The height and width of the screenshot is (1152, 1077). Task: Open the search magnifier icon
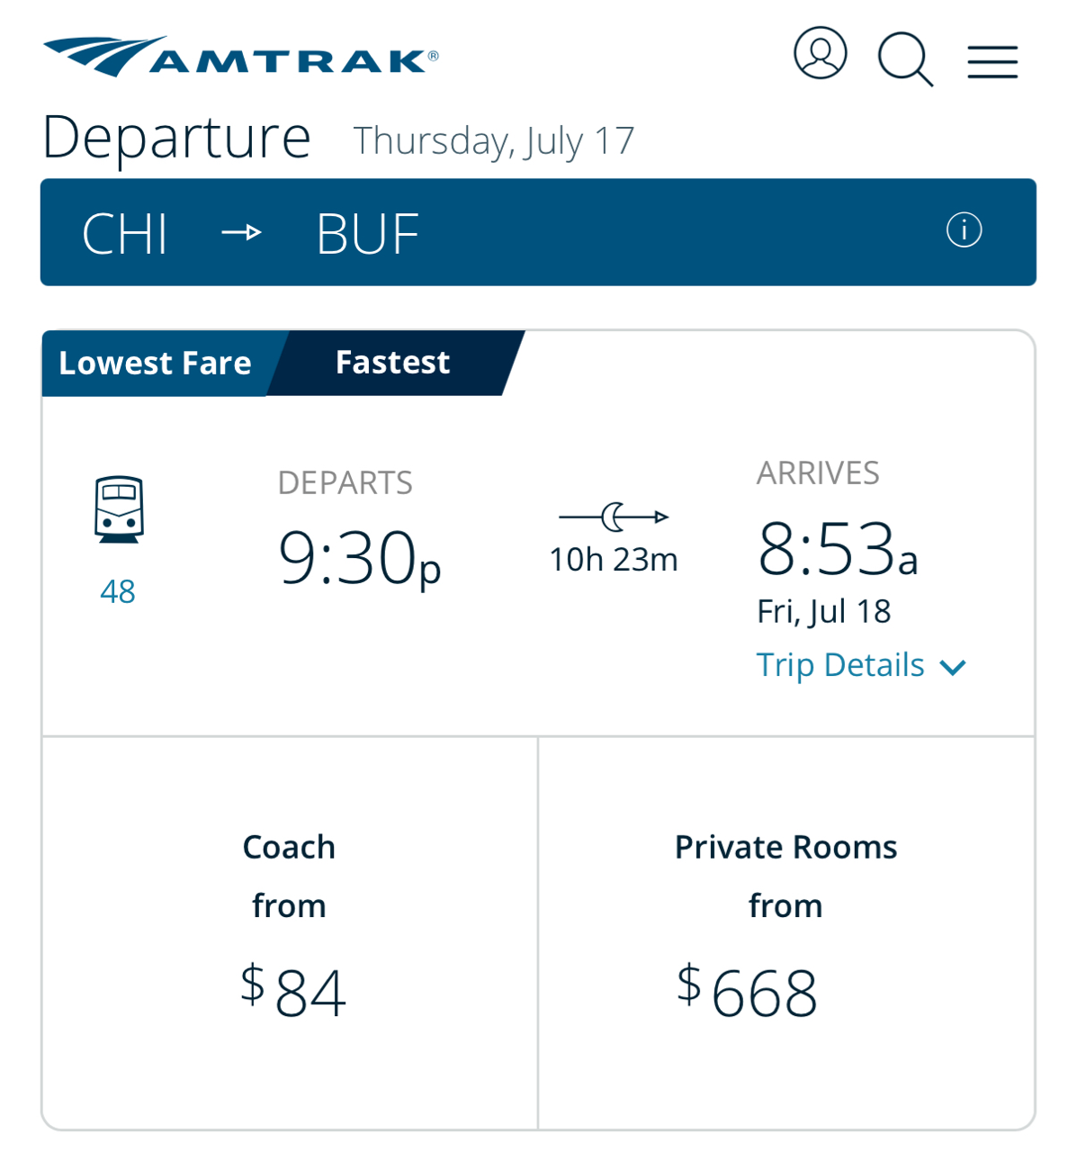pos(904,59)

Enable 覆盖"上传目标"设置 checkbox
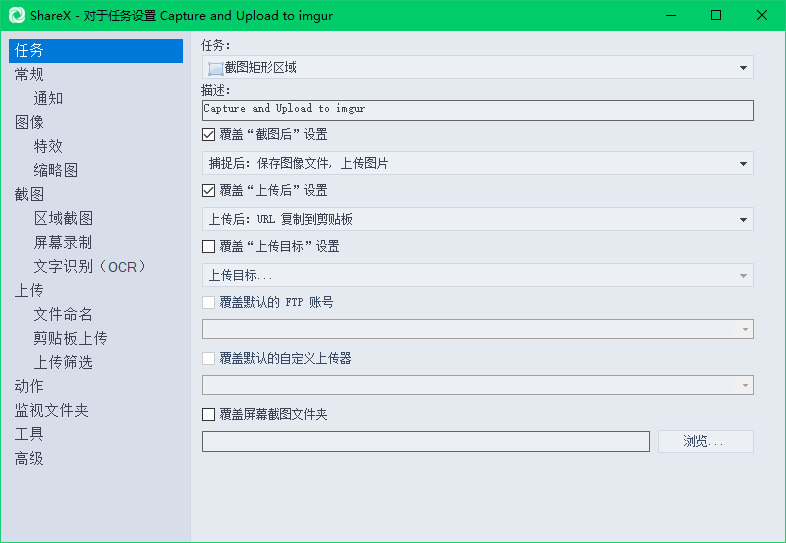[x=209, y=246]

==

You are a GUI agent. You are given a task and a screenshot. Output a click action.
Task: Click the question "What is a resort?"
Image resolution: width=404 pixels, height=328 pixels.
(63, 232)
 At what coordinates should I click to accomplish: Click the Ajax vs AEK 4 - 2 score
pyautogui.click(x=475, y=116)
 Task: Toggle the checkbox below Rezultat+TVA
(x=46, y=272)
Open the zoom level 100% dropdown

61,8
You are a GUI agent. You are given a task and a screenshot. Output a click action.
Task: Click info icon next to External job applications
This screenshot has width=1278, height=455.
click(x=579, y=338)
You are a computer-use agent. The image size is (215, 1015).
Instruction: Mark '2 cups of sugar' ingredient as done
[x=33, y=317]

* * *

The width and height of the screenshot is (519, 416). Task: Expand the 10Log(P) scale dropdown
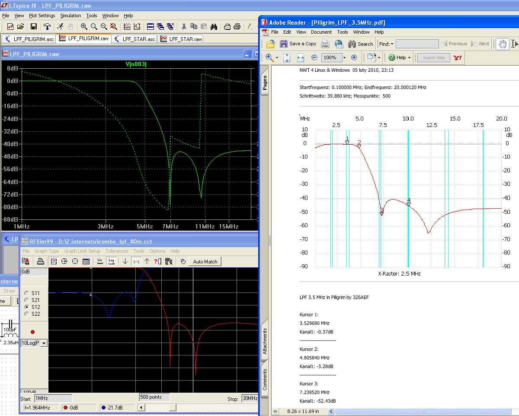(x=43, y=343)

*JOB:*
Can you rewrite the stretch of data from the line containing "You are a computer-use" through the line containing "[x=33, y=317]", with "sugar" swapped for "flour" and nothing else changed?

*FINISHED TASK:*
You are a computer-use agent. The image size is (215, 1015).
Instruction: Mark '2 cups of flour' ingredient as done
[x=33, y=317]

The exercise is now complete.